- **Given passage**:

════════

Today, after worship, we will hold a congregational meeting. At this meeting, we will elect our leadership for the next year. We will approve our budget for next year. And we will begin to envision where God is leading our congregation. Next week we will commit to funding that vision. And in two weeks, we will celebrate our 20th anniversary and invite our entire community to participate in that vision.

Where do you see yourself in that vision? Are you perhaps, like David, suffering from once-broken bones, blemished and gray, trying to survive the chaos of your life, feeling as though you have been tossed out with the trash? Or are you, perhaps, like Israel, believing that God can’t be relied upon, that we can only rely upon ourselves.

════════

- **Data**:

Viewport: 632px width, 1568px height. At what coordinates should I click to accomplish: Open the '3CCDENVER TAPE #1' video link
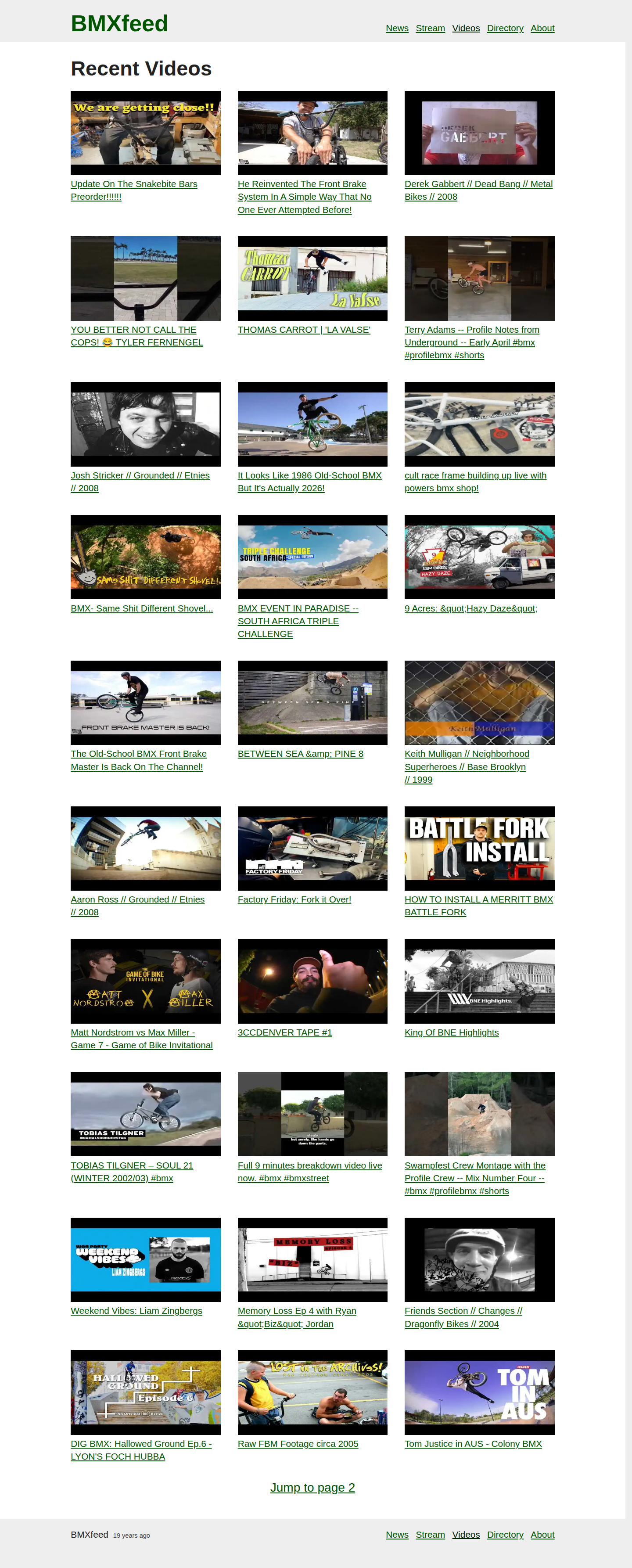coord(284,1032)
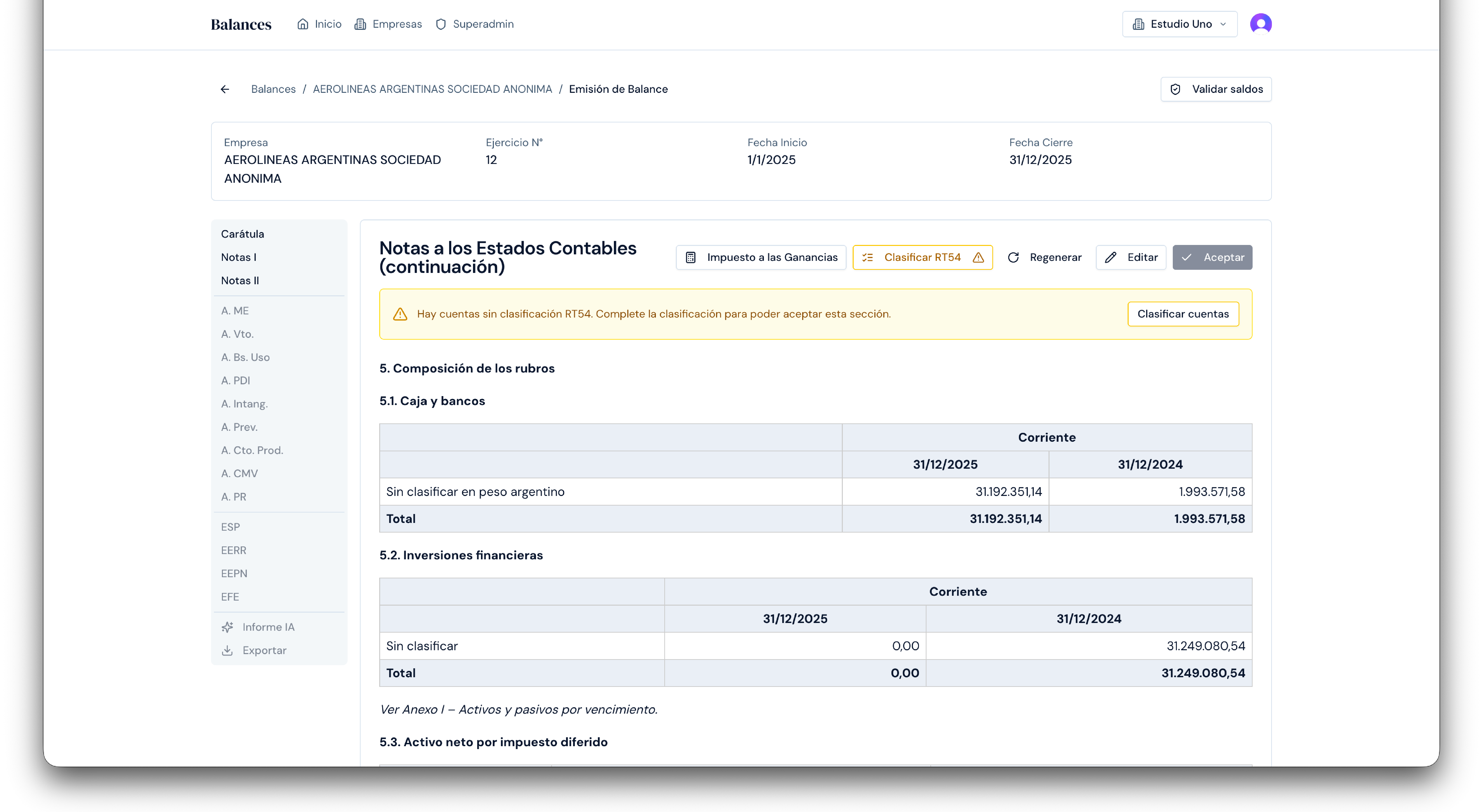Click the Validar saldos button
1482x812 pixels.
1216,89
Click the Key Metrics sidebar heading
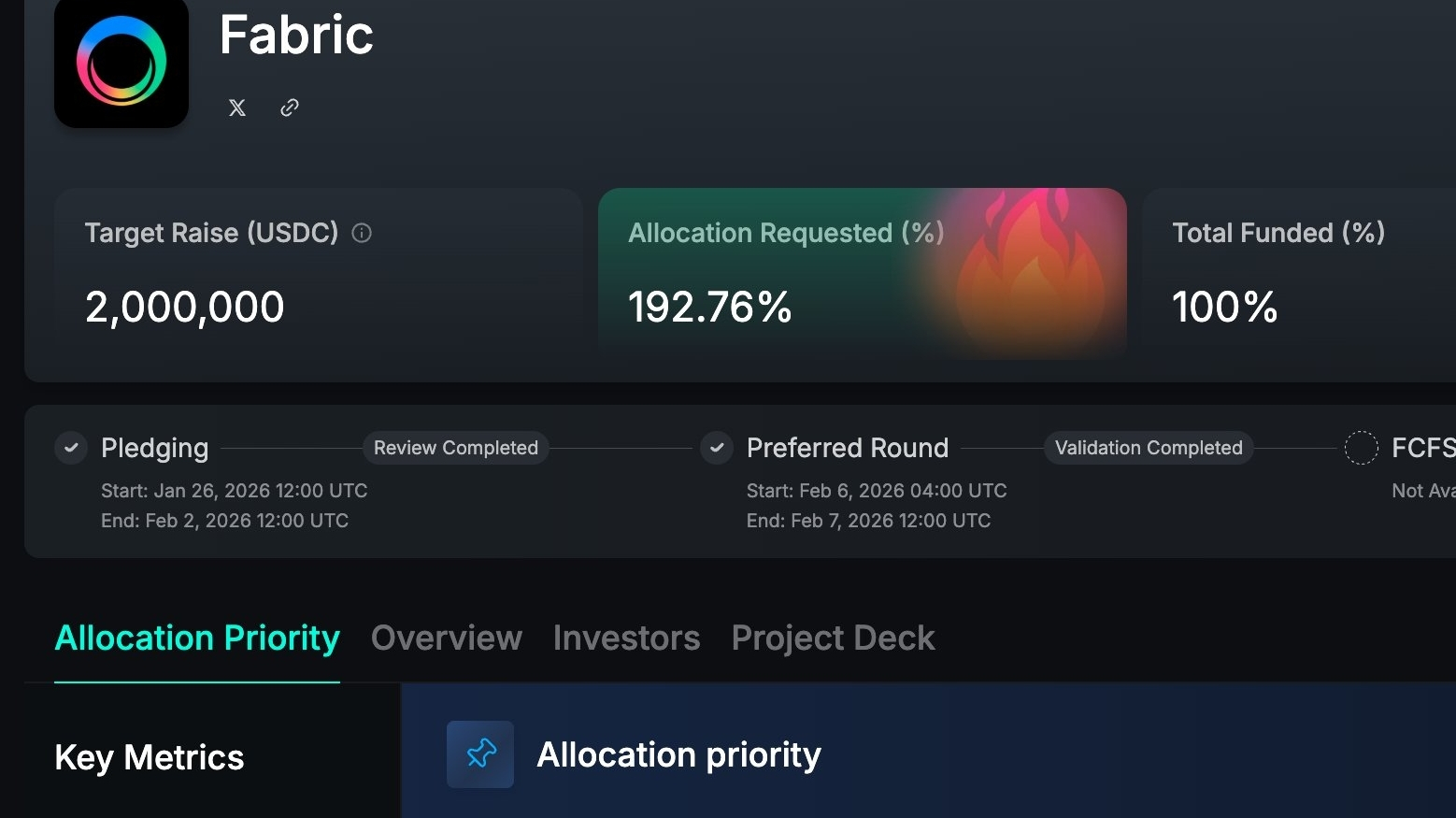Viewport: 1456px width, 818px height. [150, 757]
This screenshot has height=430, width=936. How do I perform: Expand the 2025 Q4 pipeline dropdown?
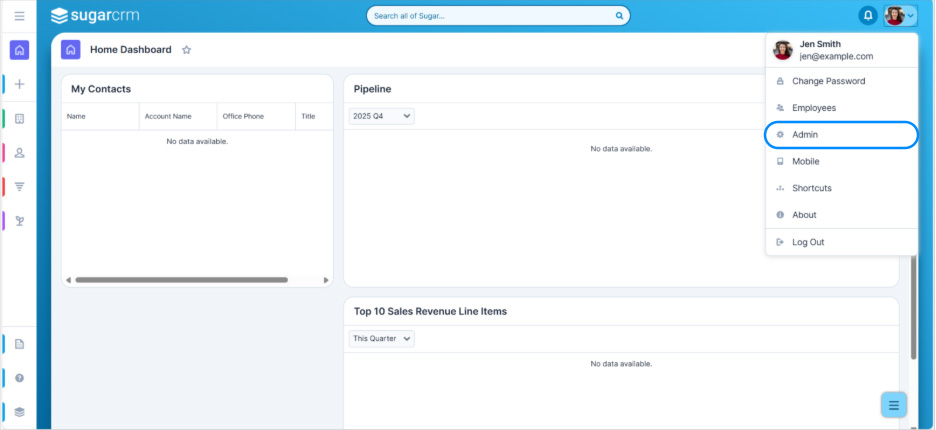click(x=381, y=116)
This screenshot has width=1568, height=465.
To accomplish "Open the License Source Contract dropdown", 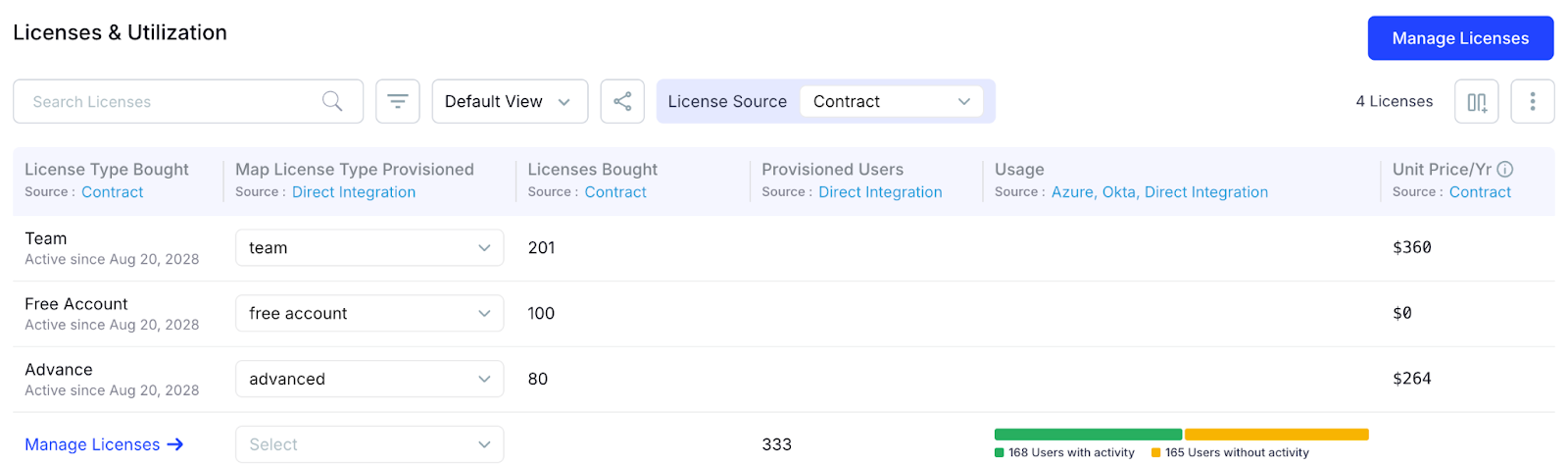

════════

- **Work instructions**:
1. According to the sermon passage, what will the congregation celebrate in two weeks?
2. Transcribe the entries from their first line through the line that contains "Viewport: 1456px width, 818px", inclusive. Leave the pictures out.
The sermon passage and the entries have no connection to each other.

- **Answers for the exercise**:
1. Its 20th anniversary.

2.
Viewport: 632px width, 1568px height. At what coordinates should I click to accomplish: Open the '3CCDENVER TAPE #1' video link
coord(284,1032)
Click the Validar saldos button
1482x812 pixels.
1216,89
Click the Key Metrics sidebar heading
Viewport: 1456px width, 818px height. [150, 757]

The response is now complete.